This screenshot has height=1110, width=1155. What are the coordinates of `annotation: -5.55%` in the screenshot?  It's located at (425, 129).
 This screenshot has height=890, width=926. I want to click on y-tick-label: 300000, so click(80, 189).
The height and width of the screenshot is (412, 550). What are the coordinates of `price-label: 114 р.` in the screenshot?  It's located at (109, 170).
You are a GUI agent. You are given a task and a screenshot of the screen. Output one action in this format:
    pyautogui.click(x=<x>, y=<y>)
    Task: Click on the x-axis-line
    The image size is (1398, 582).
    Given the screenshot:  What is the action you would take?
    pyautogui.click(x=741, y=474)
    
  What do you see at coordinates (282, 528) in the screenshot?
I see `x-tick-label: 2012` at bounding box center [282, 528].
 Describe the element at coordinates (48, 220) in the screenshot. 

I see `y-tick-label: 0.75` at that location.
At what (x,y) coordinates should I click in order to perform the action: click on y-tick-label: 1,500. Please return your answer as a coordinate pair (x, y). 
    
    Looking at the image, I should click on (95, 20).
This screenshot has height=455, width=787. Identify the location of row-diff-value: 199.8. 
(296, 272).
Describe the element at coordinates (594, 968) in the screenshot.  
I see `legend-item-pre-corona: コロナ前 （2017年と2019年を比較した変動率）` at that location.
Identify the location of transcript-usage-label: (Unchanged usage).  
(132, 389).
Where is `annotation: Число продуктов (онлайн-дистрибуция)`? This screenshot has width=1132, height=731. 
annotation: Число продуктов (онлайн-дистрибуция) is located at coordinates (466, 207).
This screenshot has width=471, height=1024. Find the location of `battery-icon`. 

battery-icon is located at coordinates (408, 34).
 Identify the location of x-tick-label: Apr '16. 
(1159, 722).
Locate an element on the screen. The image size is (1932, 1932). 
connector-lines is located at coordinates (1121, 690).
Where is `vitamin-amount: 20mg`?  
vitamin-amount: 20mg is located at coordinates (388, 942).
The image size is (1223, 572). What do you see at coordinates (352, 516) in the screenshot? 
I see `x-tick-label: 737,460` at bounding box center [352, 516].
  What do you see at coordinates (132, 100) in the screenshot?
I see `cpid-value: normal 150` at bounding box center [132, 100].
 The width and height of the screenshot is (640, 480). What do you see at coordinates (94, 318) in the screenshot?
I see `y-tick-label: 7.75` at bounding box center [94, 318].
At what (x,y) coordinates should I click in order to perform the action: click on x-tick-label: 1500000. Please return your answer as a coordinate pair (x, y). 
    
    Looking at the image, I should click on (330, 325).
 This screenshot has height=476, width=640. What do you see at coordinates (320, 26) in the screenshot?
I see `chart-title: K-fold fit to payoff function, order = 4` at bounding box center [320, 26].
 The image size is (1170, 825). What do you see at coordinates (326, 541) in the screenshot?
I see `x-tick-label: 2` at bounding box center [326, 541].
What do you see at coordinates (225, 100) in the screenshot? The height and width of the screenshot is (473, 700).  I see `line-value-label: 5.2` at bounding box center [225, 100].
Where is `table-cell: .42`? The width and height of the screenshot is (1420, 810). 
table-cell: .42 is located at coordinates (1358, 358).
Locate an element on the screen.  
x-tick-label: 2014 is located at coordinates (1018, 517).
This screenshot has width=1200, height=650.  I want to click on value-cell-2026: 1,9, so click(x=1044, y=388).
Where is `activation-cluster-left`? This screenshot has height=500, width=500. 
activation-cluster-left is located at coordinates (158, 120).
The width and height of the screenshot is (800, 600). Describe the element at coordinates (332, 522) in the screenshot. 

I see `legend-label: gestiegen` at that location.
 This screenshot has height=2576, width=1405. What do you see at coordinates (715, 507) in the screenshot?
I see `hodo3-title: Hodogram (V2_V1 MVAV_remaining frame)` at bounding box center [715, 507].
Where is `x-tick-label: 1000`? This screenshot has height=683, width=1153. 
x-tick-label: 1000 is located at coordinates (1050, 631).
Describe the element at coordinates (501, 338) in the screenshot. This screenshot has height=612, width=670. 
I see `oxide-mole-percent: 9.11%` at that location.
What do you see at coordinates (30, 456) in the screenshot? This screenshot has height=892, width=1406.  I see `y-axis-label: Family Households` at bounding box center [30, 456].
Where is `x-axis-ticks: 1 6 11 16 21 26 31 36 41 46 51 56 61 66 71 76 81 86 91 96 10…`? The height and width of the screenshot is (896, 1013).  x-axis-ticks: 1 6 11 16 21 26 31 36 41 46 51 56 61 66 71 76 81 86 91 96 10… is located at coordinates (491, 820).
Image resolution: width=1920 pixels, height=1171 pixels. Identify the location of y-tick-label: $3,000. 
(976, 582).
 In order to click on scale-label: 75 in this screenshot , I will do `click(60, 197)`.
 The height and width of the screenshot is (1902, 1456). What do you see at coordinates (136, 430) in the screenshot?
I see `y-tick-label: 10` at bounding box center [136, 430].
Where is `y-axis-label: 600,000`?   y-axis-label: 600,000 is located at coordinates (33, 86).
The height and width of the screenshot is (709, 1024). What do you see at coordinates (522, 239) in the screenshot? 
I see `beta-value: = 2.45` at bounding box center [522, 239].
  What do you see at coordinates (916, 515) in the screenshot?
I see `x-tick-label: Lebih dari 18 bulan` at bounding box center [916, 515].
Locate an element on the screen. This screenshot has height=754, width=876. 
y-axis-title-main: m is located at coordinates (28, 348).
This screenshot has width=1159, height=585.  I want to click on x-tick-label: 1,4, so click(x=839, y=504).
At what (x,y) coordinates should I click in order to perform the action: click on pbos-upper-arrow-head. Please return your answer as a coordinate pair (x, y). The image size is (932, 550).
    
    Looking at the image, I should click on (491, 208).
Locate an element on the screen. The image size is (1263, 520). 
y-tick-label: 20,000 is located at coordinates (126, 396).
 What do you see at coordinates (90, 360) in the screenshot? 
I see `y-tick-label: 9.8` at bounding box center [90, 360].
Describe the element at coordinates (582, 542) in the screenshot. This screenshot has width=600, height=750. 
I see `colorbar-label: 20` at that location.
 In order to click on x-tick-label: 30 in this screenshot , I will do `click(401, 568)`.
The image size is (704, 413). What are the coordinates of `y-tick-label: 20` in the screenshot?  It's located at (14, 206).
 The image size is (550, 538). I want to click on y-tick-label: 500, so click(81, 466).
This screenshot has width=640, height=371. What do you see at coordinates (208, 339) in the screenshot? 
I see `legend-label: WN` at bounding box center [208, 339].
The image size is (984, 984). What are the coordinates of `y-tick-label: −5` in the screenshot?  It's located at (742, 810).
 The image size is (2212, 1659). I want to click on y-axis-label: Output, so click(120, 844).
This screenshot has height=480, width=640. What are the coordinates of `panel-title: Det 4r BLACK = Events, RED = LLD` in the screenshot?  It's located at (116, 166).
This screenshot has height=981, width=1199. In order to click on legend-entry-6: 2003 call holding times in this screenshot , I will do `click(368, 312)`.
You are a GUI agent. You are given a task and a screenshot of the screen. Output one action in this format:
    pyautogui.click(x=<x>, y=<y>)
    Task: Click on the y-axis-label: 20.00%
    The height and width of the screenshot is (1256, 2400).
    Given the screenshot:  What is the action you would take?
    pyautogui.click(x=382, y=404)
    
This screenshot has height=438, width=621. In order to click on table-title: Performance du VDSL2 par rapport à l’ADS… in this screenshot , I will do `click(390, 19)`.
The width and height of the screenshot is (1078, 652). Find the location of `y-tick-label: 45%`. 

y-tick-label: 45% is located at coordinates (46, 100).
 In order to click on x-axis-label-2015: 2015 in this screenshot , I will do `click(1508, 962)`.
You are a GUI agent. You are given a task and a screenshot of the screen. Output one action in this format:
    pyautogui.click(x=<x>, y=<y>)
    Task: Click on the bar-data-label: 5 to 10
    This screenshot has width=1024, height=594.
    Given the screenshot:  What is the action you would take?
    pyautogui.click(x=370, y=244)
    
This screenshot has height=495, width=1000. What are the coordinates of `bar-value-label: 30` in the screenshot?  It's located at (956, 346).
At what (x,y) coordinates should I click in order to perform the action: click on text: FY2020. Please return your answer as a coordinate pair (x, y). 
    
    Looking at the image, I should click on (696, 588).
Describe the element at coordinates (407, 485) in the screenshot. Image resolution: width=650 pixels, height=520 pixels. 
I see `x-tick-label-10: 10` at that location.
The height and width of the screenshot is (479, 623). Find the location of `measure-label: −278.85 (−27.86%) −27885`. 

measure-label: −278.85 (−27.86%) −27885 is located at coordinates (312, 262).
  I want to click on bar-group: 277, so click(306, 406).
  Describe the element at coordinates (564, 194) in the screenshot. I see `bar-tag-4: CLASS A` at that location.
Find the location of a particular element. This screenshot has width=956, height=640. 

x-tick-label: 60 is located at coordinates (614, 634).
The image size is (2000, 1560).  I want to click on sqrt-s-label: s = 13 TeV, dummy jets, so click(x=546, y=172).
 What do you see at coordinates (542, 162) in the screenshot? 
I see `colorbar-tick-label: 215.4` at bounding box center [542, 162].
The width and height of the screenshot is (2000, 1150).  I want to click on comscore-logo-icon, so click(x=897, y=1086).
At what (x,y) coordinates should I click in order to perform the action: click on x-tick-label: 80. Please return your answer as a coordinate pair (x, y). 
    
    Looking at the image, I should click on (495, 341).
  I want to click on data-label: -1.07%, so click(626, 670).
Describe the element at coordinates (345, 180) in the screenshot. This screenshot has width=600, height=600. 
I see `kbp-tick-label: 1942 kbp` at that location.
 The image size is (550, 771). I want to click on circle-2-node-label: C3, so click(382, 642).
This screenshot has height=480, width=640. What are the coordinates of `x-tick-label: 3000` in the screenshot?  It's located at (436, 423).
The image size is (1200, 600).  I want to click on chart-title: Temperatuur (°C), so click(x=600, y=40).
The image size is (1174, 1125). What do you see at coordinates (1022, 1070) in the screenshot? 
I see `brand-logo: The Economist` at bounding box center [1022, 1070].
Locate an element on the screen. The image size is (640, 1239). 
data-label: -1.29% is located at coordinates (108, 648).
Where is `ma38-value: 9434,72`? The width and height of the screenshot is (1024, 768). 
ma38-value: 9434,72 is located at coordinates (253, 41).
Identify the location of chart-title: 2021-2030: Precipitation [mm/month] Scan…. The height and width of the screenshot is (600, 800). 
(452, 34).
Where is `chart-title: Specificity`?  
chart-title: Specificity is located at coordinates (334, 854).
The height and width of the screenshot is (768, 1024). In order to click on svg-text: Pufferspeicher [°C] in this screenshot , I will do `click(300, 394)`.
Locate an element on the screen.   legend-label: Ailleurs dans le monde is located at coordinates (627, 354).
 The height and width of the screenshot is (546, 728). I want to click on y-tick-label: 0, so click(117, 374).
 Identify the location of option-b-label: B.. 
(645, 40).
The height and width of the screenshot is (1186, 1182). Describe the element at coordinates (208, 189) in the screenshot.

——

#### [Task description]
Rewrite the items between the line containing "This screenshot has height=981, width=1199." and the line containing "In order to click on x-axis-label-2015: 2015", inclusive, renaming "screenshot" to "screen capture" and changing nothing else.

#### [Answer below]
This screen capture has height=981, width=1199. In order to click on legend-entry-6: 2003 call holding times in this screen capture , I will do `click(368, 312)`.
You are a GUI agent. You are given a task and a screen capture of the screen. Output one action in this format:
    pyautogui.click(x=<x>, y=<y>)
    Task: Click on the y-axis-label: 20.00%
    The height and width of the screen capture is (1256, 2400).
    Given the screen capture:  What is the action you would take?
    pyautogui.click(x=382, y=404)
    
This screen capture has height=438, width=621. In order to click on table-title: Performance du VDSL2 par rapport à l’ADS… in this screen capture , I will do `click(390, 19)`.
The width and height of the screen capture is (1078, 652). Find the location of `y-tick-label: 45%`. 

y-tick-label: 45% is located at coordinates (46, 100).
 In order to click on x-axis-label-2015: 2015 in this screen capture , I will do `click(1508, 962)`.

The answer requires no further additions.